» GOAL OF THE EXERCISE:
Taking the entries below, transcribe only the lines starting with the one with "You are a GUI" and going on through the one with "Click into the Cognome input field", exactly as written, without the pictures.

(Pixel coordinate grounding data)
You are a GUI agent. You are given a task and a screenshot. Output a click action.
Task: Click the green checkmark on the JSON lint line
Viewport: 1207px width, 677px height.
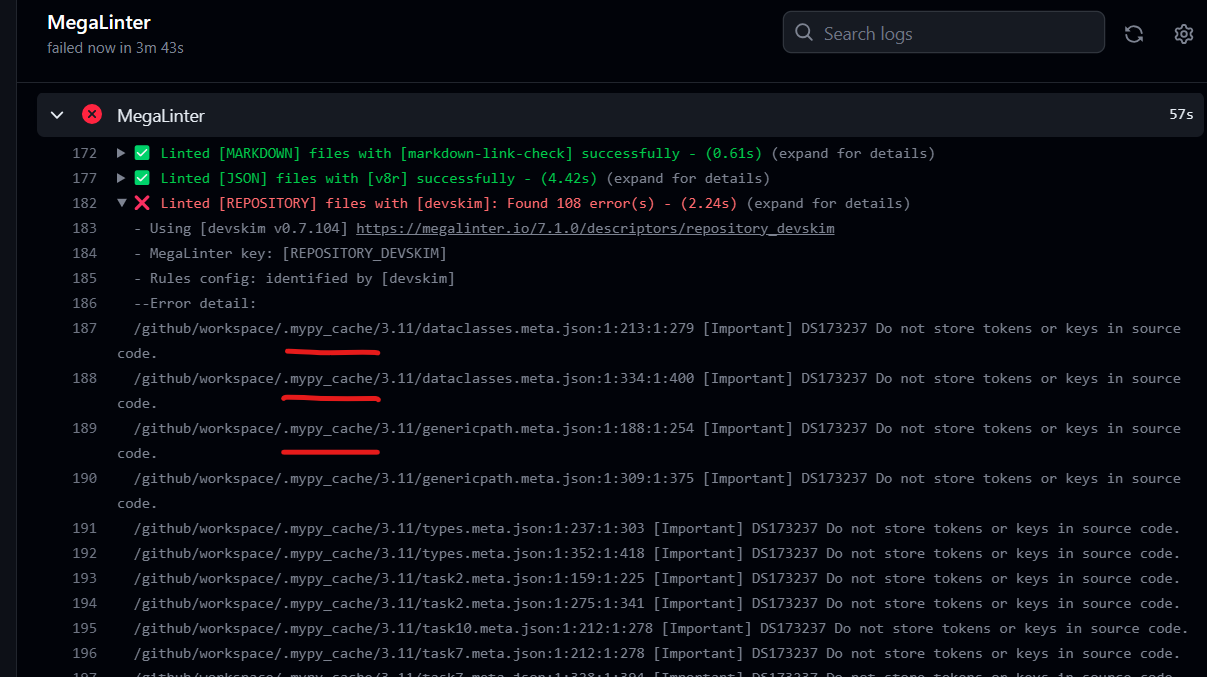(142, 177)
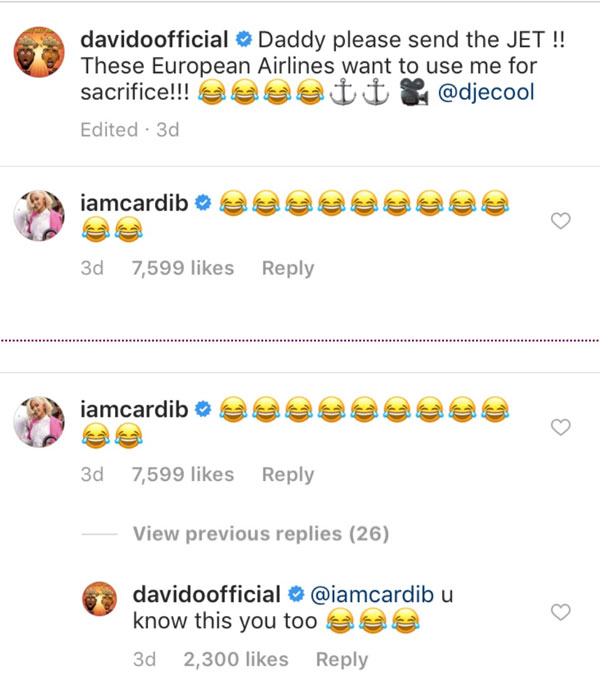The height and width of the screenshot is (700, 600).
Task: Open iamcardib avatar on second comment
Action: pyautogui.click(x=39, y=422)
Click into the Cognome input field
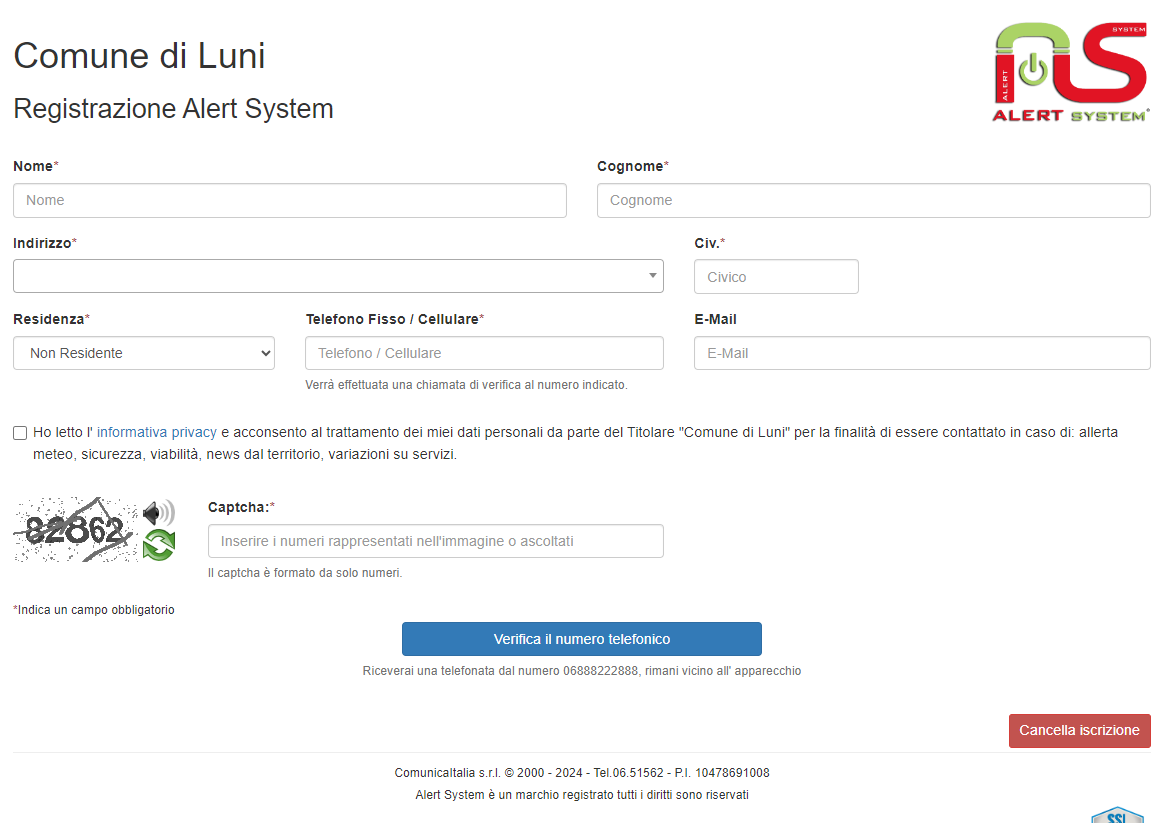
--
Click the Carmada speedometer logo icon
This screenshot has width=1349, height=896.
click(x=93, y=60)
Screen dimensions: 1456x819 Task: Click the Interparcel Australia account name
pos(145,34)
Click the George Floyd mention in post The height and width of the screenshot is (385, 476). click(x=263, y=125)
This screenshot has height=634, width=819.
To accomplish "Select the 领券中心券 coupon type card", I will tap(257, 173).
==
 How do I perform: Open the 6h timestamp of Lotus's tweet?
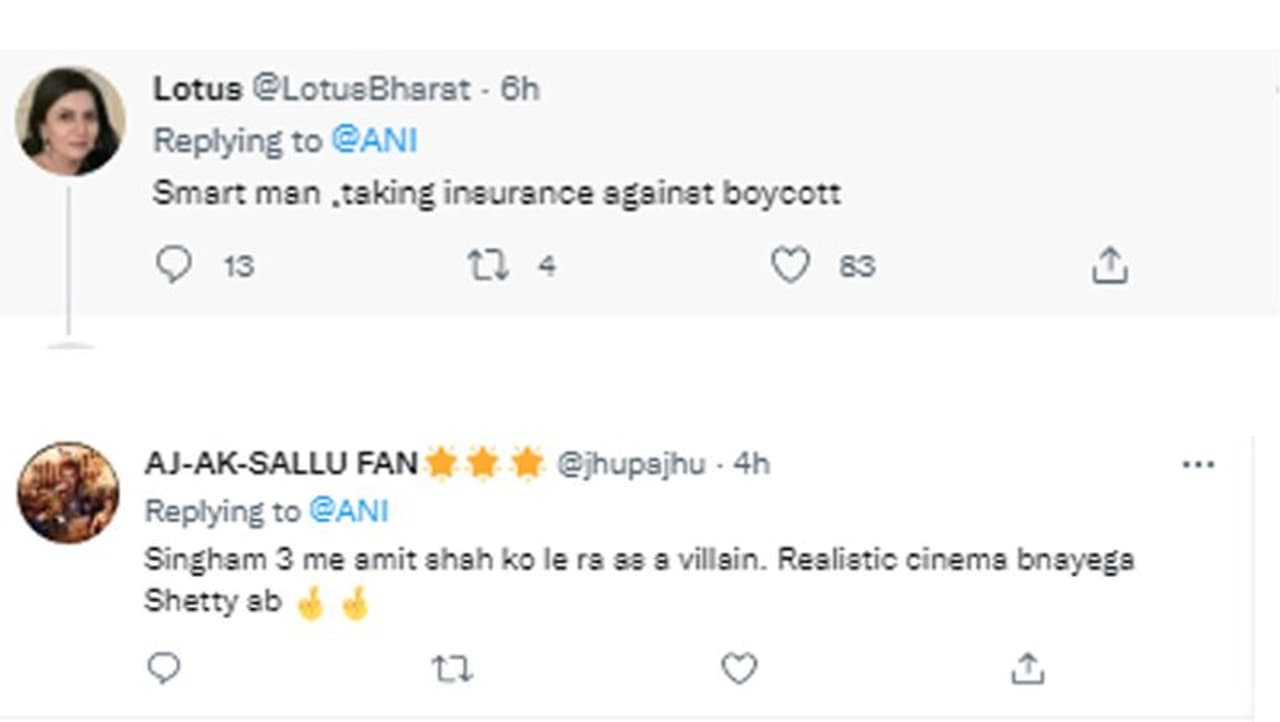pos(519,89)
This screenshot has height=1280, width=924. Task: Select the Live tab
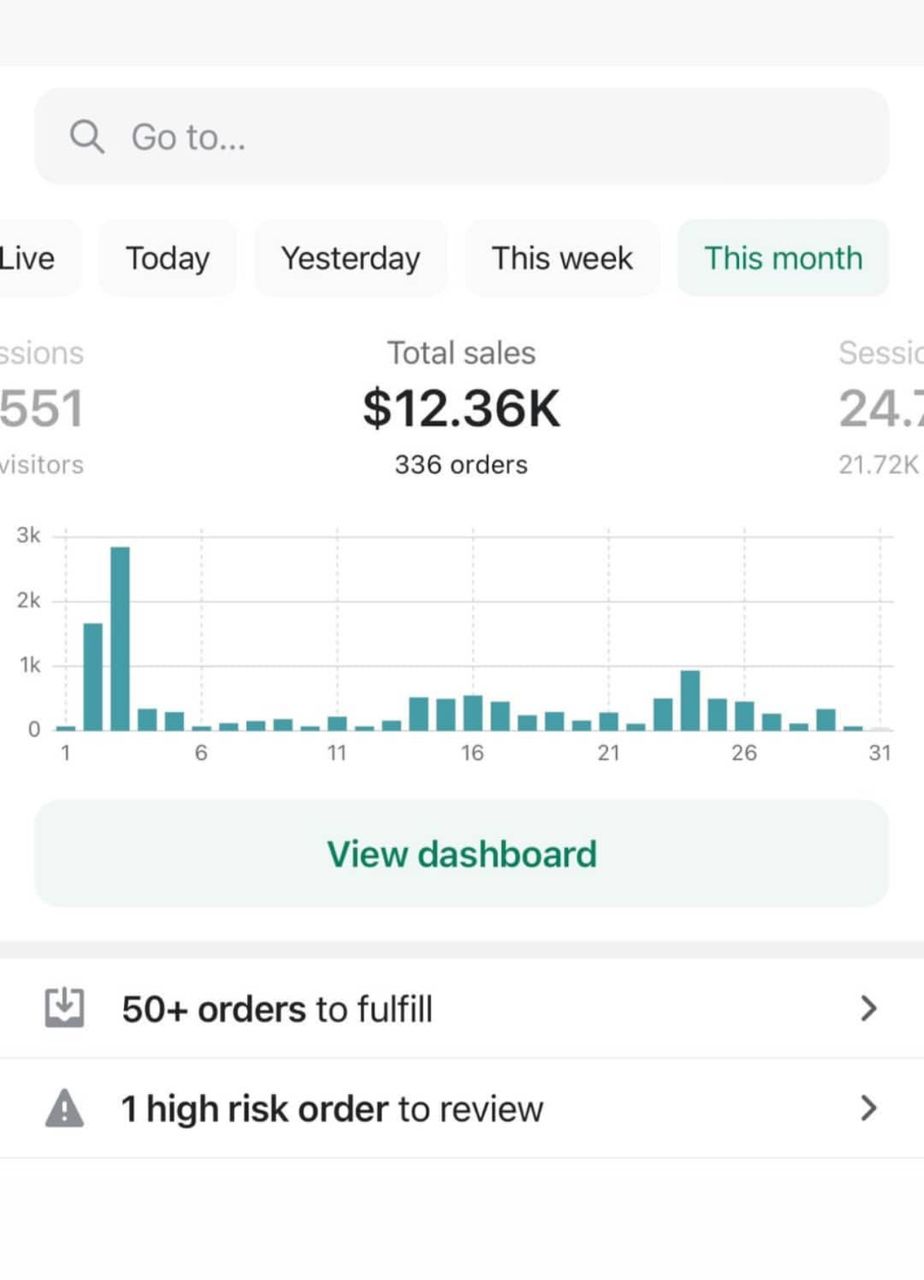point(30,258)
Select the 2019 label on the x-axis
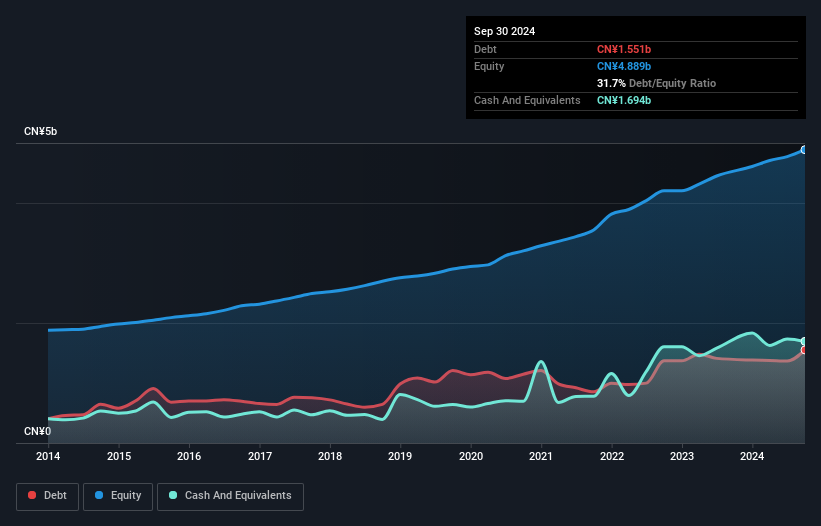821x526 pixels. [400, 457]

» SOLUTION:
You are a GUI agent. You are given a task and a screenshot. Output a click action.
Task: Click the green checkmark on the JSON lint line
Viewport: 1207px width, 677px height.
(142, 177)
The height and width of the screenshot is (700, 600).
Task: Open iamcardib avatar on second comment
Action: pyautogui.click(x=39, y=422)
Click into the Cognome input field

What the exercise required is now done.